Removing toLowerCase #161

shortstuffsushi · 2013-03-13T01:18:14Z

Is there a reason all of the header fields are being lower cased? This actually caused requests I was making to a server I don't have control over to fail.

chrisirhc · 2013-03-13T01:47:08Z

Header field names are supposed to be case insensitive as per RFC (http://www.ietf.org/rfc/rfc2616.txt).

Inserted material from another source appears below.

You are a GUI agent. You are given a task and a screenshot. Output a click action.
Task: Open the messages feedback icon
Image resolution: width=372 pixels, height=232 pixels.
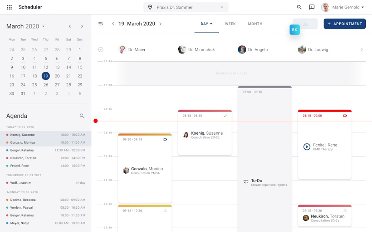tap(312, 7)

If you rely on the case of the field names, perhaps you should use a custom subclassed implementation of the handshake?

shortstuffsushi · 2013-03-13T01:57:57Z

I agree they are supposed to be insensitive, but relying on all server implementations to respect that seems like a bad idea (as evidenced by this example).

It seems that not forcing lower case would make more sense, so that servers like this one that don't respect the protocol don't cause this framework to fail.

It also seems questionable, perhaps inappropriate even, that this framework should modify headers passed to it.

shortstuffsushi · 2013-03-13T02:02:29Z

It also appears that the toLowerCase was only added as a fix for issue #98, which mentions the implementation being case sensitive.

chrisirhc · 2013-03-13T02:35:10Z

You're right that this framework shouldn't be modifying the headers passed to it.
In my opinion, a better approach would be to store the header field names in their original case (preserve the case) but allow hasFieldValue and getFieldValue to operate in a case-insensitive manner.

One way to do this is to keep an additional map to get the original key with the preserved case. (lowercasekey -> originalKey)

This ensures compatibility with the specification as well as preserves case of header fields.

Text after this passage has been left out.